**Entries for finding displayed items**
^^^^^^^^^^^^^^^^
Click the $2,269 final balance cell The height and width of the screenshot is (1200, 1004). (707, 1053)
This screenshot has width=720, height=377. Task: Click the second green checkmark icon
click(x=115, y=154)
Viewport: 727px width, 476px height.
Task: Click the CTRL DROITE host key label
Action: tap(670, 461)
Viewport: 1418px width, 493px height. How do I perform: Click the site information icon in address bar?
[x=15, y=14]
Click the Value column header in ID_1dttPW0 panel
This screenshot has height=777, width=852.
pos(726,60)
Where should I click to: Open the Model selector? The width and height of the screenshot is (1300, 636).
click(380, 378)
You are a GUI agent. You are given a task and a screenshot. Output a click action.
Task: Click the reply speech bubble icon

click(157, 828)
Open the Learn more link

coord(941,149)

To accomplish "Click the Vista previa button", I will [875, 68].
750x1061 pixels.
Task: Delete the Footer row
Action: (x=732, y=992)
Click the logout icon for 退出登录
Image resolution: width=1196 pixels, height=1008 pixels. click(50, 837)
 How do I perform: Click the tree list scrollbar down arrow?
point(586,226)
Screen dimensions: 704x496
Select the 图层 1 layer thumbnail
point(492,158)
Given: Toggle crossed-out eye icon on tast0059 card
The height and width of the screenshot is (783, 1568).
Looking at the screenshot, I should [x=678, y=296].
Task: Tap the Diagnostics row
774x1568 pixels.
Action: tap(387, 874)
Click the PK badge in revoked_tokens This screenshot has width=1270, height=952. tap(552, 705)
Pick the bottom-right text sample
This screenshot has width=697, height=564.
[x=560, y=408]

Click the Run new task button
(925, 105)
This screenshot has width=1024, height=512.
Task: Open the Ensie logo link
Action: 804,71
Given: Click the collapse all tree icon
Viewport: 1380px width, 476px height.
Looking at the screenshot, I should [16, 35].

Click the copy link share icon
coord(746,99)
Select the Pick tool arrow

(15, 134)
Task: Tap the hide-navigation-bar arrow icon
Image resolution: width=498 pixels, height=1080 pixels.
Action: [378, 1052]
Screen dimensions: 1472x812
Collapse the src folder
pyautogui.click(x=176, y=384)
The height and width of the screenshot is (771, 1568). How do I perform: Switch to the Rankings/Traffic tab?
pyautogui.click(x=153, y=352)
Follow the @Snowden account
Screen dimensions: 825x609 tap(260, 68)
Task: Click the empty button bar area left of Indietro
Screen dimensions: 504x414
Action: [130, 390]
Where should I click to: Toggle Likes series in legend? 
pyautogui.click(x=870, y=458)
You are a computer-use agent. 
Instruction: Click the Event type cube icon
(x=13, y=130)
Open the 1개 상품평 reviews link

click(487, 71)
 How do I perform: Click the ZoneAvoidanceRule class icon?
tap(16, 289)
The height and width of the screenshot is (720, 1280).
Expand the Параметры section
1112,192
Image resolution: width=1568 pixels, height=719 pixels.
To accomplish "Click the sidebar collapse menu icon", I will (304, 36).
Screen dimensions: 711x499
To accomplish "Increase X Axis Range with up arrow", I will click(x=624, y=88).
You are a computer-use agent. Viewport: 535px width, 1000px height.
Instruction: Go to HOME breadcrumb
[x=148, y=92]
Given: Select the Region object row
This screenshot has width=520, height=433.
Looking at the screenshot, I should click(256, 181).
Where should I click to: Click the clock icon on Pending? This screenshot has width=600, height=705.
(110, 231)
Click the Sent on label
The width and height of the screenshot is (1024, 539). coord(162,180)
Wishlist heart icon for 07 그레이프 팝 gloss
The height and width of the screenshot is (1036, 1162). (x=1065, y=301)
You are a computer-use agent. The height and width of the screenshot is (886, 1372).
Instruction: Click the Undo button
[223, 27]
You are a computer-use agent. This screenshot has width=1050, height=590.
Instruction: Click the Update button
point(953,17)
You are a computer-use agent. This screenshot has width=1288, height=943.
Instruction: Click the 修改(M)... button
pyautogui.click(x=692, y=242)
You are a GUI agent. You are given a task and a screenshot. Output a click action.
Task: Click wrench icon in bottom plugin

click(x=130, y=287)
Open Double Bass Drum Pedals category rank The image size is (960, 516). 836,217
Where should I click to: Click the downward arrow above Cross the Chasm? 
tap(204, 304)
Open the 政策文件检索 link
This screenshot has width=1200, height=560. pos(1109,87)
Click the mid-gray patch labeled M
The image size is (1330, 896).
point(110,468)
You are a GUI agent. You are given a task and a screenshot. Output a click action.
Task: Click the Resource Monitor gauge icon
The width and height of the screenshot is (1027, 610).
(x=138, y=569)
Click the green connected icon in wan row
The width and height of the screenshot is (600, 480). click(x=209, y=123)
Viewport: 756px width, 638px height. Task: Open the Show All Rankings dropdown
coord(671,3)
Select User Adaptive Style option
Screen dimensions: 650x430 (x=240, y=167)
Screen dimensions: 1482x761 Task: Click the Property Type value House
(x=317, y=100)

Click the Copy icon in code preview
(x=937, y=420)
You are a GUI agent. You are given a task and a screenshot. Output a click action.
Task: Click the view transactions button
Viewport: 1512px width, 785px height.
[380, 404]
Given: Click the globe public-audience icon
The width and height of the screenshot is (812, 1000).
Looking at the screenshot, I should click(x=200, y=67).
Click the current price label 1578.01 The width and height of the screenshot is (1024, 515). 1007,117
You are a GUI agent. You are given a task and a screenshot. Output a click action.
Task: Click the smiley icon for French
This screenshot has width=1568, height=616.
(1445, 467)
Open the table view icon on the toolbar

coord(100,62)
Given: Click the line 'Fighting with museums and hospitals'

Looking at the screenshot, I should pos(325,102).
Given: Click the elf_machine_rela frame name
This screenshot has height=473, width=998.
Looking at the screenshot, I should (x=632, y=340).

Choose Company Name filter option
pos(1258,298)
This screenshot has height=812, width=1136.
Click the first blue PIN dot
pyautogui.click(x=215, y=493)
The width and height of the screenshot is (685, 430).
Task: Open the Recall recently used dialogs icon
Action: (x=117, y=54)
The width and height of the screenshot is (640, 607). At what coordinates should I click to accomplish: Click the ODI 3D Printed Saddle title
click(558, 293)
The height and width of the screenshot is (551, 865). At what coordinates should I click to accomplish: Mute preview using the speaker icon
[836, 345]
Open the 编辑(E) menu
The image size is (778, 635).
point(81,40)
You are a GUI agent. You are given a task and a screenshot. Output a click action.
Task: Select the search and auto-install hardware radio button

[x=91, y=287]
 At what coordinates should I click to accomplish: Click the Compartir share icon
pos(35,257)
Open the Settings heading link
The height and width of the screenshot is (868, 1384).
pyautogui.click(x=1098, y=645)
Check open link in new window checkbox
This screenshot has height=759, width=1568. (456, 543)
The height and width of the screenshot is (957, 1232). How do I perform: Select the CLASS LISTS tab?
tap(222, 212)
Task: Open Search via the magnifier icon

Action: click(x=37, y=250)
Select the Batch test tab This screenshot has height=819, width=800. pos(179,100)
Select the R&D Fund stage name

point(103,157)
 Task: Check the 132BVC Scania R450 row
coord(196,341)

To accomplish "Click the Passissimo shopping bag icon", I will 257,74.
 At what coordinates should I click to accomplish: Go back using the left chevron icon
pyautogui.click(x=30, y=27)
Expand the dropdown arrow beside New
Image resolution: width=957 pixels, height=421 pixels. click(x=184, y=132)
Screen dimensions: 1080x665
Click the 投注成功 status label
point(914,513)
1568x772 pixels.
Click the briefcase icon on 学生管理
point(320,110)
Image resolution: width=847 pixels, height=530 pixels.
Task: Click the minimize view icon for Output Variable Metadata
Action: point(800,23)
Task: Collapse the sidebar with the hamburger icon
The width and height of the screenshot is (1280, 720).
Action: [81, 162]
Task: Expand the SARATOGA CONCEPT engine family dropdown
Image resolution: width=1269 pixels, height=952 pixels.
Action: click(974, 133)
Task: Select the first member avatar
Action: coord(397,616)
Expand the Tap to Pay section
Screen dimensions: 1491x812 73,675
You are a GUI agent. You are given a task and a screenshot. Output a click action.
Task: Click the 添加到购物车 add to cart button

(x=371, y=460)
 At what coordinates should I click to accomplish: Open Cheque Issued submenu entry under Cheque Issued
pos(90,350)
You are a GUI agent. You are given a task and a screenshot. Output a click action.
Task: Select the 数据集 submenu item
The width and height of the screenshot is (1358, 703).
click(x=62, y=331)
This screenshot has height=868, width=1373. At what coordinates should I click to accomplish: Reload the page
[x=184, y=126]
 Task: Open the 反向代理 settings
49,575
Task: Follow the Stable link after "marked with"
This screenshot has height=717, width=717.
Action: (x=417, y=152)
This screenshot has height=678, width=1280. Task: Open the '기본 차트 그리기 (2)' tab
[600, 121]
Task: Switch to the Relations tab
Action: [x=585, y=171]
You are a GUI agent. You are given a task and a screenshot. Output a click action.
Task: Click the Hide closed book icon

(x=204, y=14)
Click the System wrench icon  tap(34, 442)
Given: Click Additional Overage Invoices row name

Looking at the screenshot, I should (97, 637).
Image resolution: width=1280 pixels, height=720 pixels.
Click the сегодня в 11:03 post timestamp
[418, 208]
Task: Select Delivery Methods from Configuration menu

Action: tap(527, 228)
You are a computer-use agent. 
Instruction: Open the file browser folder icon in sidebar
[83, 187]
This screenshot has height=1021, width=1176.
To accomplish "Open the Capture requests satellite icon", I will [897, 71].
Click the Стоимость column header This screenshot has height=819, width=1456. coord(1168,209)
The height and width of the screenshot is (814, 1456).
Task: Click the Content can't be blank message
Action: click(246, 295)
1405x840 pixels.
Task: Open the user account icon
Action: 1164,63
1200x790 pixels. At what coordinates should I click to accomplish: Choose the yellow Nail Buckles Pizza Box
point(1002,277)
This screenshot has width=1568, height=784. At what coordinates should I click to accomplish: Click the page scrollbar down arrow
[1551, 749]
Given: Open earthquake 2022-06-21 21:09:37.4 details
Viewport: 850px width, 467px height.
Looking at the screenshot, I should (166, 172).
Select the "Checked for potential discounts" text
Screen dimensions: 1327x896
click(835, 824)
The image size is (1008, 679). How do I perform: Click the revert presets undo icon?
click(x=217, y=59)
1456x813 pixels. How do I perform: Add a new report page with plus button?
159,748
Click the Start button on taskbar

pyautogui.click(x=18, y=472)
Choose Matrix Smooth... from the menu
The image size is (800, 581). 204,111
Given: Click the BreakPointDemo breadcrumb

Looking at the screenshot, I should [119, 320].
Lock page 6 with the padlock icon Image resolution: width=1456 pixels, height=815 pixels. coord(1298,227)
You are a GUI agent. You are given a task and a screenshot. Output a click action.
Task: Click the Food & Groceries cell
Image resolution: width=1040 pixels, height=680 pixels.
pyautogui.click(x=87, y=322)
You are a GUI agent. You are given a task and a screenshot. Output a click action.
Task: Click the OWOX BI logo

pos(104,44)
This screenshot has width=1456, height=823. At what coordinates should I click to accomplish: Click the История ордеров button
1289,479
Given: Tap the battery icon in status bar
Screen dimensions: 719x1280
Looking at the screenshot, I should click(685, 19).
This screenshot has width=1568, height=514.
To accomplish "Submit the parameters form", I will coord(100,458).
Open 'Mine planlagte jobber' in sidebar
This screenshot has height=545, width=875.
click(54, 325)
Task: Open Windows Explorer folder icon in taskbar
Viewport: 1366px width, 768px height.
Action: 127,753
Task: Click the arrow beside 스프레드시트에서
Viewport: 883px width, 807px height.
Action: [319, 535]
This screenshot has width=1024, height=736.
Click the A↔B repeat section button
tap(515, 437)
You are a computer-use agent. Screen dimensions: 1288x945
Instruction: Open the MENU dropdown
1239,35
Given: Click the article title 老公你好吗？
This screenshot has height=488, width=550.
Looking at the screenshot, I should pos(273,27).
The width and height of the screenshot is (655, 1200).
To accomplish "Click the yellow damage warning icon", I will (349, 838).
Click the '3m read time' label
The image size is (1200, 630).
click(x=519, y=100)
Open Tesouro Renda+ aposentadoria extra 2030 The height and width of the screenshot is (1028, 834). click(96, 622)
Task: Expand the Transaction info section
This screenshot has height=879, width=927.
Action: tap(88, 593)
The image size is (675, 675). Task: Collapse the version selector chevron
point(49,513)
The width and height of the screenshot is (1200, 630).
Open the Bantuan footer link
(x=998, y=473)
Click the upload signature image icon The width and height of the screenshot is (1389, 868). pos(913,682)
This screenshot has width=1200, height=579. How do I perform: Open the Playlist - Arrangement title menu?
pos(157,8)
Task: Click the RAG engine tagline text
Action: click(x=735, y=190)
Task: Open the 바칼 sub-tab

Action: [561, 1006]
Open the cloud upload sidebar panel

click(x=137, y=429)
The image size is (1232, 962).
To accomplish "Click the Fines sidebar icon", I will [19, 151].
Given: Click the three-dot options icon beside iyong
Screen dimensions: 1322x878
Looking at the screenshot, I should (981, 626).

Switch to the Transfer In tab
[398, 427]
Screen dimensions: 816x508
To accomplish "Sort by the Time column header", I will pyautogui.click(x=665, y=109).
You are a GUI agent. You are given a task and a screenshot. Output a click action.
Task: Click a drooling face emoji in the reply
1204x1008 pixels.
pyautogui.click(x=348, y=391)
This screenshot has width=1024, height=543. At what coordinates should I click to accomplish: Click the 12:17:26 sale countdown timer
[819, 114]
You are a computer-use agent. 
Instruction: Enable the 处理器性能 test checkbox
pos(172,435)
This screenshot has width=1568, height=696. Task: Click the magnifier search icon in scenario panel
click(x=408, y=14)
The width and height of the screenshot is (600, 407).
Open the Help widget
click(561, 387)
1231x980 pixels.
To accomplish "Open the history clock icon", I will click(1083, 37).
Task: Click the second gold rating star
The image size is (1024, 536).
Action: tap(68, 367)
^^^^^^^^^^^^^^^^
**What the task asks**
Show every line of the entries above that contains the word "folder", matching its case exactly.

**Answer to the exercise**
Collapse the src folder
Instruction: Open the file browser folder icon in sidebar
Task: Open Windows Explorer folder icon in taskbar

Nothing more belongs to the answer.